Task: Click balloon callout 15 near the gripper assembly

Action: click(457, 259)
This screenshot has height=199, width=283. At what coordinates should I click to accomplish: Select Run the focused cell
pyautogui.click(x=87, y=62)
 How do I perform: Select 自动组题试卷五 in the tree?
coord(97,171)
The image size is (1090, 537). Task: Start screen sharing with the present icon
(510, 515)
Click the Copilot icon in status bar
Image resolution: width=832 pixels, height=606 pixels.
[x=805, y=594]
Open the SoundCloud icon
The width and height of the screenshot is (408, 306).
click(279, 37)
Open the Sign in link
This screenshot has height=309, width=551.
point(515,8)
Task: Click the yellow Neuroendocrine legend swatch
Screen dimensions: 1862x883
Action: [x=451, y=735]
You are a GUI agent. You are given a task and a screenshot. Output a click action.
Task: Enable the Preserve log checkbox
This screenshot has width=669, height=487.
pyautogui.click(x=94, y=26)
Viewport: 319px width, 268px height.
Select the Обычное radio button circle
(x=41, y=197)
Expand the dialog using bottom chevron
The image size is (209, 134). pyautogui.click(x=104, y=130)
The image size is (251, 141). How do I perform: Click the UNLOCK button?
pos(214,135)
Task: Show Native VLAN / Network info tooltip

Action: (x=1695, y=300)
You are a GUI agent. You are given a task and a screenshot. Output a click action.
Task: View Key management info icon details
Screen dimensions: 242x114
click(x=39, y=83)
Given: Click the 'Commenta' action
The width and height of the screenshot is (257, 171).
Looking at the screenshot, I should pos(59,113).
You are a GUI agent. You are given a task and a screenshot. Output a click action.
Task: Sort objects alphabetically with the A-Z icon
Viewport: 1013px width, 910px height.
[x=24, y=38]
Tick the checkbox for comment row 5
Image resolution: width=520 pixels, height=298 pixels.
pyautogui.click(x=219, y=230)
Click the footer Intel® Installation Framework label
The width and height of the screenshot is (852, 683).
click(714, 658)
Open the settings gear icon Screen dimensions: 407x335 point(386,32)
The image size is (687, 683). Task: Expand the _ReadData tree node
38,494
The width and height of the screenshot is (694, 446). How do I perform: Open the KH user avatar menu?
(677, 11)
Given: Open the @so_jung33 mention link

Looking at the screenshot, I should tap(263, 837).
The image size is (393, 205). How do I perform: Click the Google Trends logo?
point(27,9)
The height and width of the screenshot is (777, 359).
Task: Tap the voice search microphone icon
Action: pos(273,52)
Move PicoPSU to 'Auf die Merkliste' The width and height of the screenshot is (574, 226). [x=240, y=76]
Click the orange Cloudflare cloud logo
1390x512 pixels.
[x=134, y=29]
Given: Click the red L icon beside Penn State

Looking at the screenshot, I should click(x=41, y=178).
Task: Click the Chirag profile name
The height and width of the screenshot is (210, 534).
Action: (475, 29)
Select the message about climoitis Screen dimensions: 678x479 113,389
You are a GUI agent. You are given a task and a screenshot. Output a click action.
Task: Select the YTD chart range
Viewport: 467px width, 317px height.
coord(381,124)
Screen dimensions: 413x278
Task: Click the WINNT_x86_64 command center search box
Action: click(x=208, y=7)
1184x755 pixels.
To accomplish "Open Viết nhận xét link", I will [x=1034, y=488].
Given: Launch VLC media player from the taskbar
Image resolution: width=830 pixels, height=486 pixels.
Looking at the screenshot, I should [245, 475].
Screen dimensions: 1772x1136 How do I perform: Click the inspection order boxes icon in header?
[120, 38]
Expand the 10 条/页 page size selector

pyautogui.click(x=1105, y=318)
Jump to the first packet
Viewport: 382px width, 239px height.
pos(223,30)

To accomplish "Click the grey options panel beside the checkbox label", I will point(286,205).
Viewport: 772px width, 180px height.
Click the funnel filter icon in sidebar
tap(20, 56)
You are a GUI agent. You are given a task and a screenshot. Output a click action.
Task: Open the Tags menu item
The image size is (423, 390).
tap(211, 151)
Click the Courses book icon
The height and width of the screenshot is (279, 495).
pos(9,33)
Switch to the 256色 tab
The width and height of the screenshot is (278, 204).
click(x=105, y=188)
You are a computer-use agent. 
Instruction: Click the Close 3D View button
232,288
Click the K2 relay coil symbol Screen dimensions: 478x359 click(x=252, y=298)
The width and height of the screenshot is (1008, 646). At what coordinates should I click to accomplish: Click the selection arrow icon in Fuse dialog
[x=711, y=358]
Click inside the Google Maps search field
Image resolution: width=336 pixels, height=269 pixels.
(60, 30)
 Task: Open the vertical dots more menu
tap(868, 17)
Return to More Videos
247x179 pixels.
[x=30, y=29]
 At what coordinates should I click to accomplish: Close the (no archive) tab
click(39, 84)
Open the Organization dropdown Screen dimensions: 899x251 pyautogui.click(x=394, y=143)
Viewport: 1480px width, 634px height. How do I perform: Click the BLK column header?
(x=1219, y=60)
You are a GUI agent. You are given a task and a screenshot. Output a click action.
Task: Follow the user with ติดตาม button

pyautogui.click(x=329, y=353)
============================================================
▶ TASK DESCRIPTION
Check each line of the records for the string "checkbox" and state how many lines contain it. Give only the number.

▶ RESULT FOR THIS EXERCISE
3